## WRITTEN PROBLEM
Rewrite the data from the line containing "Open the Colors appearance settings" through the end of the data as a JSON list of strings, one string per line, skipping blank lines and leaving the pictures out.

────────────────

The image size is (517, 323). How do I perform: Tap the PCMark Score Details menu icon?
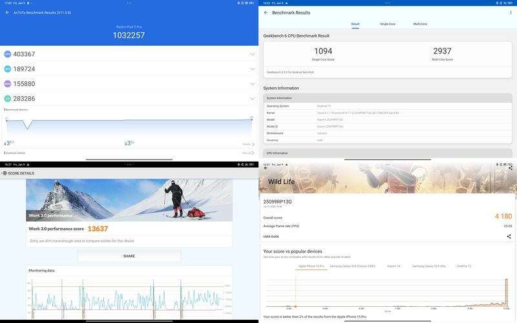click(5, 173)
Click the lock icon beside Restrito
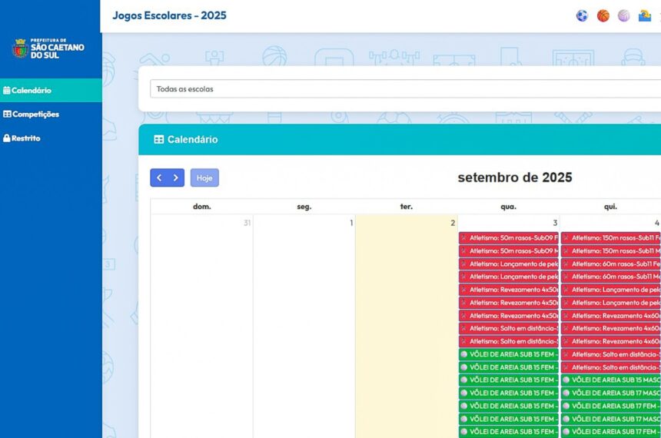Viewport: 661px width, 438px height. tap(7, 138)
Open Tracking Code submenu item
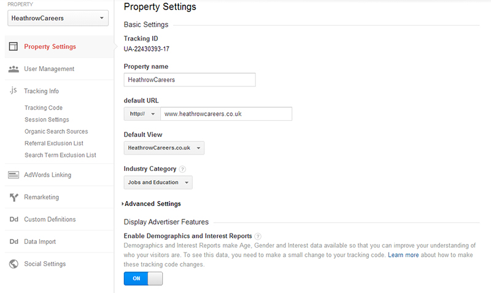The image size is (491, 293). 44,108
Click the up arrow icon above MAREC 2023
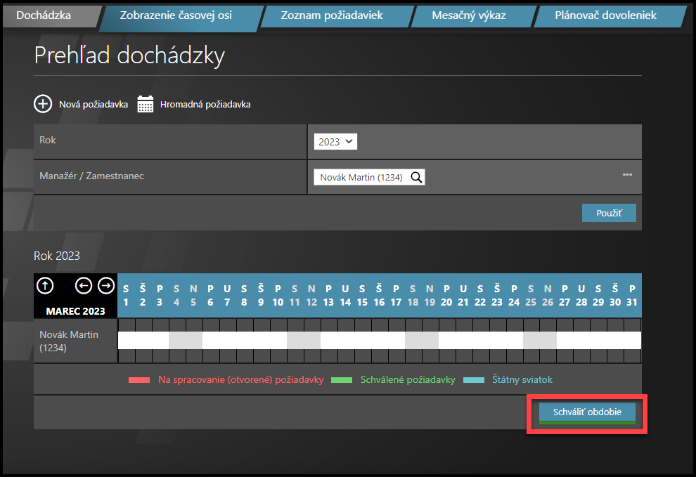Screen dimensions: 696x477 (45, 285)
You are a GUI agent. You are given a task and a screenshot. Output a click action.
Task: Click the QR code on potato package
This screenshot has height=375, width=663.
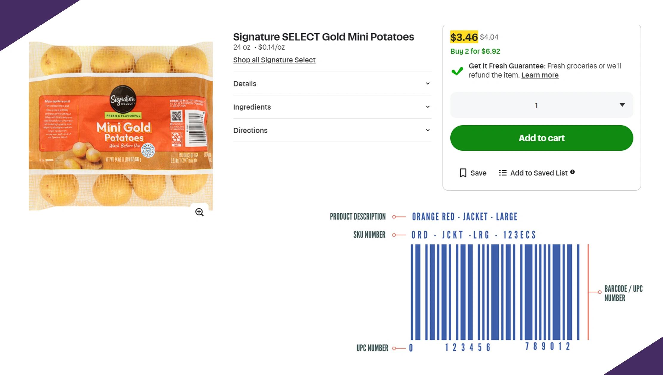[176, 116]
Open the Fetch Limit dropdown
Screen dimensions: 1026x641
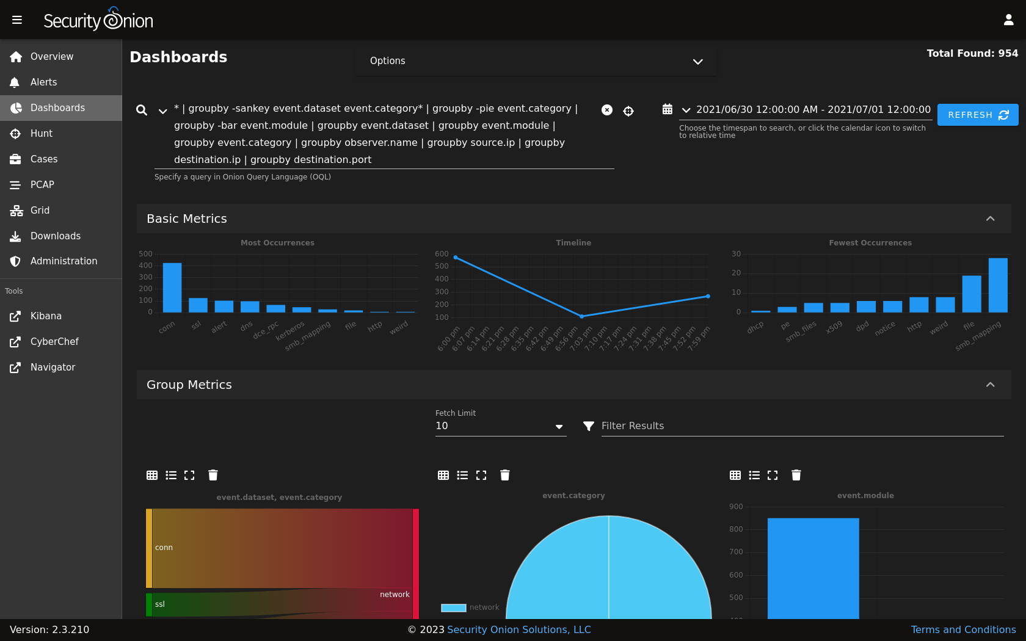click(501, 426)
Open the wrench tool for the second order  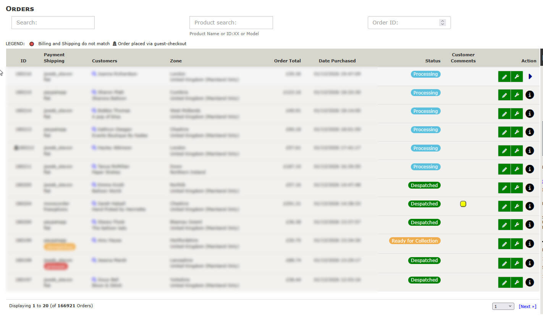tap(517, 95)
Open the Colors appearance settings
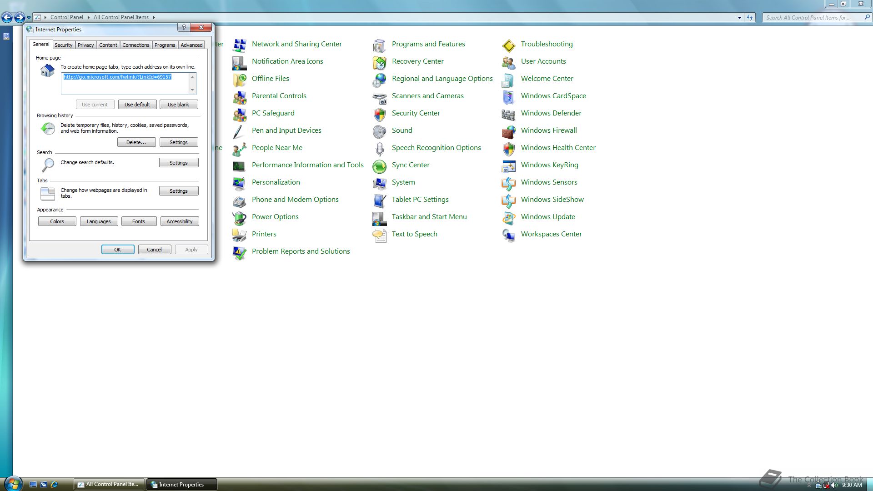This screenshot has height=491, width=873. (x=57, y=221)
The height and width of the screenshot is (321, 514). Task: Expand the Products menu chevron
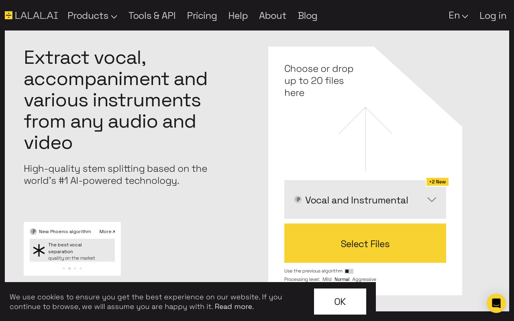click(x=114, y=17)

────────────────

## ANSWER
[
  "Open the Colors appearance settings",
  "This screenshot has height=491, width=873. (x=57, y=221)",
  "The height and width of the screenshot is (321, 514). Task: Expand the Products menu chevron",
  "click(x=114, y=17)"
]